有床診療所の会員130医療機関のうち回答は35(27%)。すでに無床に変更もしくは、変更手続中と回答した4件は母数から除いた。ただし病床の稼働については、回答医療機関のうち51%がない状態にある。
スプリンクラーは1割 防火扉は7割が設置
スプリンクラー設置については11%があり、86%がない(図1)。いずれの施設も設置義務の対象外ではあるが、設置希望はあっても経済的理由からできないとの回答もあった。
防火壁・扉の設置については69%があり、29%がないと回答(図2)。
自動火災報知装置の設置については91%があり、6%がないと回答(図3)。ないと回答した2医療機関とも病床稼動はない状態。
避難訓練の実施状況については、なしが37%、ありが57%。消防法は年2回以上としているが、2回行っているところが11医療機関、1回は9医療機関。
夜間・休日の避難誘導態勢については、ある46%、ない43%。当直体制の有無については、ある43%、ない26%。
「他人事でない」と危機感
今回の事故の感想について、「お亡くなりになられた方のことを思うと本当に悲しい。このようなことが起こらないように、再度点検の必要を感じた」「規模、病床ともに当院と非常に似た施設での事故であり、危機感を感じた」など、我がことのように感じたという感想がほとんど。

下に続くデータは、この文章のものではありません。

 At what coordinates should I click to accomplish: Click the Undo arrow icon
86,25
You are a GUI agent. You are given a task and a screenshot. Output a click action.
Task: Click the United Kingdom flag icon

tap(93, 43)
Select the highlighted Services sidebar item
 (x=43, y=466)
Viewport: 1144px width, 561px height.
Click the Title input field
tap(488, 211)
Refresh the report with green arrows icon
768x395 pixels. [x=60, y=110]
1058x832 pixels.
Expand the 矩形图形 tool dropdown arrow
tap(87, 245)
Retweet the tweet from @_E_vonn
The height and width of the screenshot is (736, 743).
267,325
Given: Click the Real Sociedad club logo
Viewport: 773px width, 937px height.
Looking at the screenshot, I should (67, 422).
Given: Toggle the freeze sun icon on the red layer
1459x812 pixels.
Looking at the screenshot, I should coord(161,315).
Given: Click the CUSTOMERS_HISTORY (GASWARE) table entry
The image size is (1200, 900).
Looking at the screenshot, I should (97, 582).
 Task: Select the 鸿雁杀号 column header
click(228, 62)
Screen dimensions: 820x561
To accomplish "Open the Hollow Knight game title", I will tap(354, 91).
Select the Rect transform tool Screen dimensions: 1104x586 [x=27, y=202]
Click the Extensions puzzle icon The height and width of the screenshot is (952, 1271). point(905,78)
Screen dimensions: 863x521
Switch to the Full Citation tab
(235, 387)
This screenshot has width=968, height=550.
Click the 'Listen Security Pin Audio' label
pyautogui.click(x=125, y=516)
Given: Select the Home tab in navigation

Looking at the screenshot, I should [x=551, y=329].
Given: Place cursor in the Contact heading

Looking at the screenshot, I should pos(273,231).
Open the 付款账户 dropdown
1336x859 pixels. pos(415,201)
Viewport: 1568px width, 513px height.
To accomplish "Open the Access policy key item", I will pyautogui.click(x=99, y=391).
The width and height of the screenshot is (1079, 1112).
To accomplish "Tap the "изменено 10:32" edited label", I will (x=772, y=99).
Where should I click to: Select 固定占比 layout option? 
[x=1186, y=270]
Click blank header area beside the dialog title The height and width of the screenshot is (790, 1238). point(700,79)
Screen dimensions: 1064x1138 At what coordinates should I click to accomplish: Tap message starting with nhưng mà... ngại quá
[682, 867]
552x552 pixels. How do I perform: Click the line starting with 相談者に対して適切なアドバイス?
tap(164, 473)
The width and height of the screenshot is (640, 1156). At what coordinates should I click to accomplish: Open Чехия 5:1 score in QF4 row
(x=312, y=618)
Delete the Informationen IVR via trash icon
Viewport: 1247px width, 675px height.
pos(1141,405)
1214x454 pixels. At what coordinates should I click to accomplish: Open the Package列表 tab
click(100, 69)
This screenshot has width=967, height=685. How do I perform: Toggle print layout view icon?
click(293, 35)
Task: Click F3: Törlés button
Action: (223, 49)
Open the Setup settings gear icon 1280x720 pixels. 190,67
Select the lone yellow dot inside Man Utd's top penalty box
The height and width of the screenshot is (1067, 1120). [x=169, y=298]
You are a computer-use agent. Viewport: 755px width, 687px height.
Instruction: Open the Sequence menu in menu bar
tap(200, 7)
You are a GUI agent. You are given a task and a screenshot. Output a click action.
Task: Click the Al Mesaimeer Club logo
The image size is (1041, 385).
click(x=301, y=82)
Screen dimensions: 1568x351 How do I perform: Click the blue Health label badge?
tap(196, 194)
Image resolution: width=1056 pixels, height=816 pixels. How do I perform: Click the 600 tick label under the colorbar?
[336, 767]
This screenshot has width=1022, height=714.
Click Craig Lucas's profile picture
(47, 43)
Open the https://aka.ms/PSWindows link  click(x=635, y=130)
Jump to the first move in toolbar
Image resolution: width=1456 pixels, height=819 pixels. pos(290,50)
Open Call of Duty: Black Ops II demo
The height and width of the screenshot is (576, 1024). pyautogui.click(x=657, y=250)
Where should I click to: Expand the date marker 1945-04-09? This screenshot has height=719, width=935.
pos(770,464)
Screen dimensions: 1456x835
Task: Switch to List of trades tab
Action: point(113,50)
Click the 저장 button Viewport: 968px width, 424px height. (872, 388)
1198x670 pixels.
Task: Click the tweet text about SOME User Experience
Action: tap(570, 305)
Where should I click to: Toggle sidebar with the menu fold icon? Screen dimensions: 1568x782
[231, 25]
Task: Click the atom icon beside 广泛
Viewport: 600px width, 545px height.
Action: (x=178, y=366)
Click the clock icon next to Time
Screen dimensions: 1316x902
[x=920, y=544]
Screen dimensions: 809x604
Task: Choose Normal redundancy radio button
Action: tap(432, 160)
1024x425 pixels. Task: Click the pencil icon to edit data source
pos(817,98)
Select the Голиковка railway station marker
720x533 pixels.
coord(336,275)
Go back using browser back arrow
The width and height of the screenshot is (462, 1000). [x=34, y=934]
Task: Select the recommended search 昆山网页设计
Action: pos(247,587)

今後の対応および要望について、「早急にマニュアルを見直し訓練していきたい。有床診療所における火災の訓練や防火などの情報を共有したい」「事故発生による重大性は理解できるが、その都度、施設基準や設備の改善を求められても、零細な診療所では対応できないこともあり、補助制度などの全面的な整備を求める」「診療所といえども一人でも入院があるところでは、人命尊重の意味から防火扉の整備や避難誘導体制の充実が必要と思われるので、それに対する支援が必要である」などであった。